Cuccinielli, a strong advocate for states’ rights as outlined in the Tenth Amendment of the U.S. Constitution, said his office simply will not defend a statute that violates the state or U.S. constitutions.

He also said he will be working with attorneys general from other states on that very issue.

For his own state, he’s hoping the General Assembly will adopt a law that would protect its citizens from anything unconstitutional in the federal health care plan. State Delegate Bob Marshall, a Republican, already has formulated a bill.

“I haven’t looked at the particulars or the language of the bill, but I’ve certainly talked to Bob Marshall about it and I completely support that concept. I certainly would be aggressive in trying to defend Virginians against any particular aspect of the [federal] bill. I would enthusiastically support that kind of general expression in the Assembly,” Cuccinelli said.

Marshall’s plan states, “No law shall restrict a person’s natural right and power of contract to secure the blessings of liberty to choose private health care systems or private plans. No law shall interfere with the right of a person or entity to pay for lawful medical services to preserve life or health, nor shall any law impose a penalty, tax, fee, or fine, of any type, to decline or to contract for health care coverage or to participate in any particular health care system or plan, except as required by a court where an individual or entity is a named party in a judicial dispute. Nothing herein shall be construed to expand, limit or otherwise modify any determination of law regarding what constitutes lawful medical services within the Commonwealth.”

It remains to be seen whether the bill or similar legislation will pass and be signed into law. But whatever the outcome, Cuccinelli is vowing to do everything in his power to protect Virginians from government overreach.

The pending federal legislation, while not final, creates fines and jail sentences for those who do not comply by purchasing the proper health insurance.

What will happen if the federal government starts imposing its health care choices on Virginians?

“We would certainly stand by the individual and do what we could – what we have legally available to us to support them,” Cuccinelli said. “In fighting off the unconstitutional aspects of the bill that they would have been victimized by, that would certainly give them standing.”

“We also have a parens patriae statute in Virginia that allows the governor to sue on behalf of citizens.
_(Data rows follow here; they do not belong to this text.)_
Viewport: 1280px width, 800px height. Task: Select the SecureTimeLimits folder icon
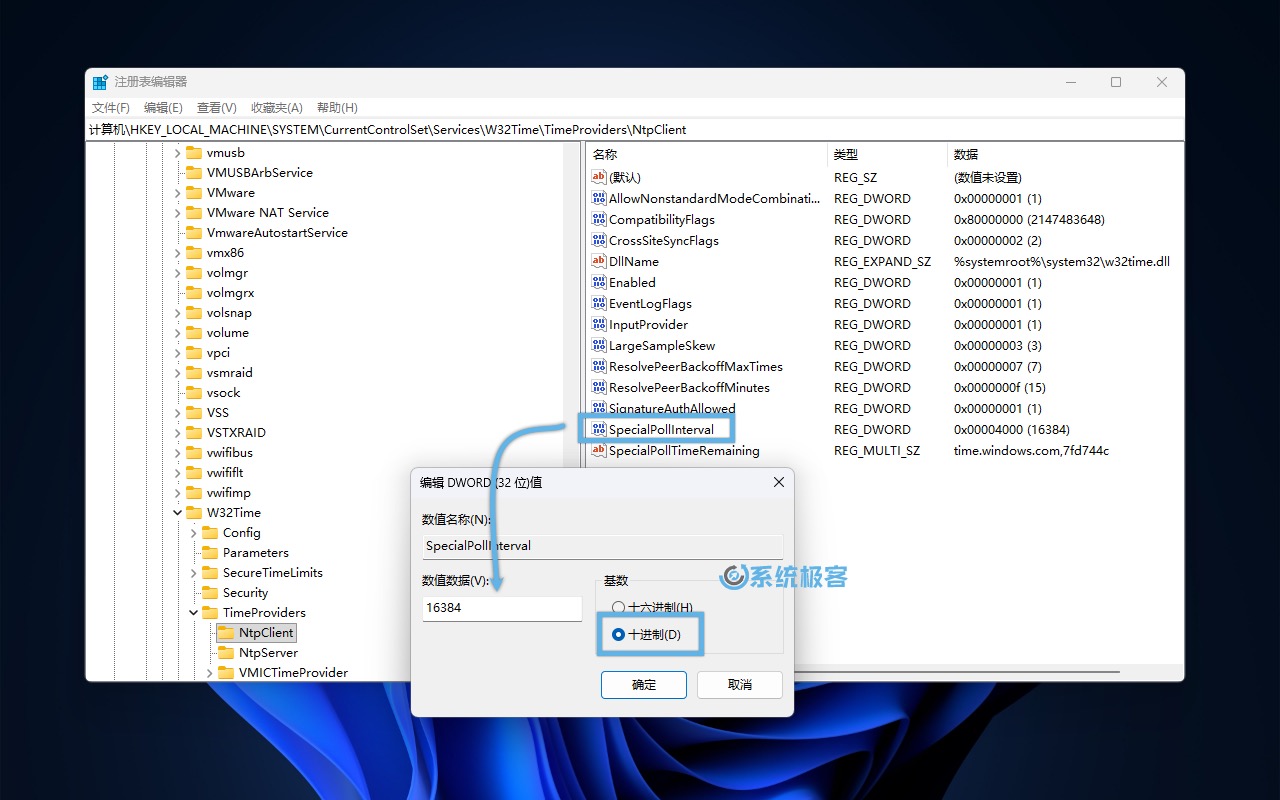[x=210, y=572]
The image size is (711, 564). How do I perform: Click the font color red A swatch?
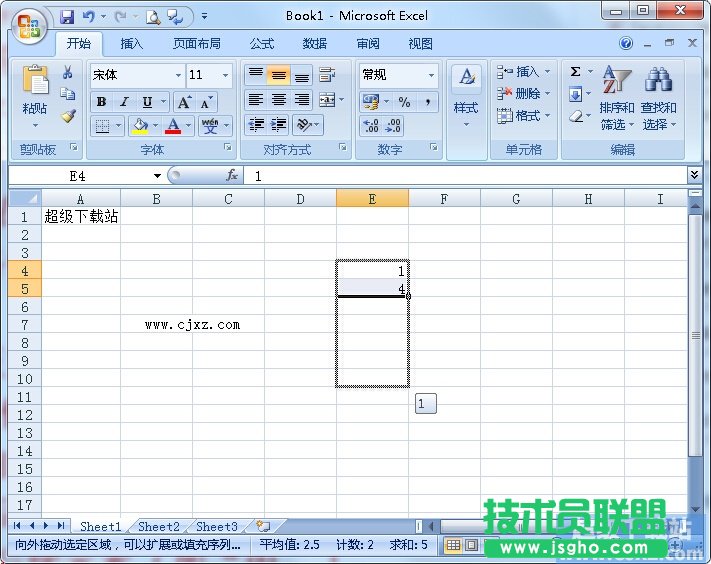[x=173, y=126]
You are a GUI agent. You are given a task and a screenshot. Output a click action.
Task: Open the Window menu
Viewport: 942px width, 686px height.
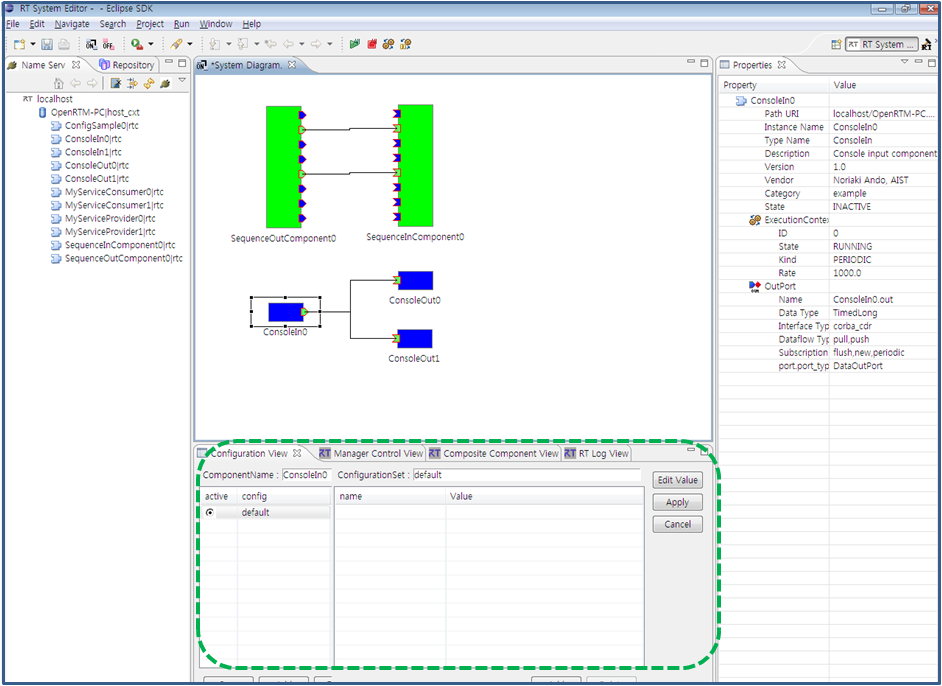coord(215,23)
Now that doesn’t automatically give Virginia standing to carry on such a suit, but it certainly increases the probability of success,” he said.

“Standing is a critical question in any constitutional litigation,” he continued. “And I have undertaken constitutional litigation. I beat the Commonwealth of Virginia on an election law statute.”

In 2006, Cuccinelli was lead attorney in a First Amendment case, “Larry Miller v. Michael Brown,” in the United States Court of Appeals Fourth Circuit in Richmond. His law firm, Cuccinelli & Day of Fairfax, Va., partnered with attorneys from Crump, Childress & Gould of Richmond.

At that time, Virginia Democrats wanted to vote in the June 2007 Republican primary and the State Board of Elections effectively declared that the “open primary law” allowed Democrats to invade the process.

Cuccinelli argued that the right to free association under the First Amendment of the U.S. Constitution forbids the state from dictating to political parties who may participate in their nominations. He likened it to the Rotary Club letting members of the Lions Club vote for Rotary officers.

“Under the First Amendment, political parties have the right to define their own membership without interference from the state,” he said.

“We maximize freedom for employment, for employers and employees, and I will do everything I can to protect that,” he said. “I believe there are aspects of the proposed card-check legislation that would clearly be constitutionally questionable.

“And the whole scheme would be destructive to jobs and opportunity in Virginia. To the extent that the federal government is overreaching in this area, it’s an opportunity for me to not only defend our Constitution, but to defend the opportunity for Virginians to work,” he said.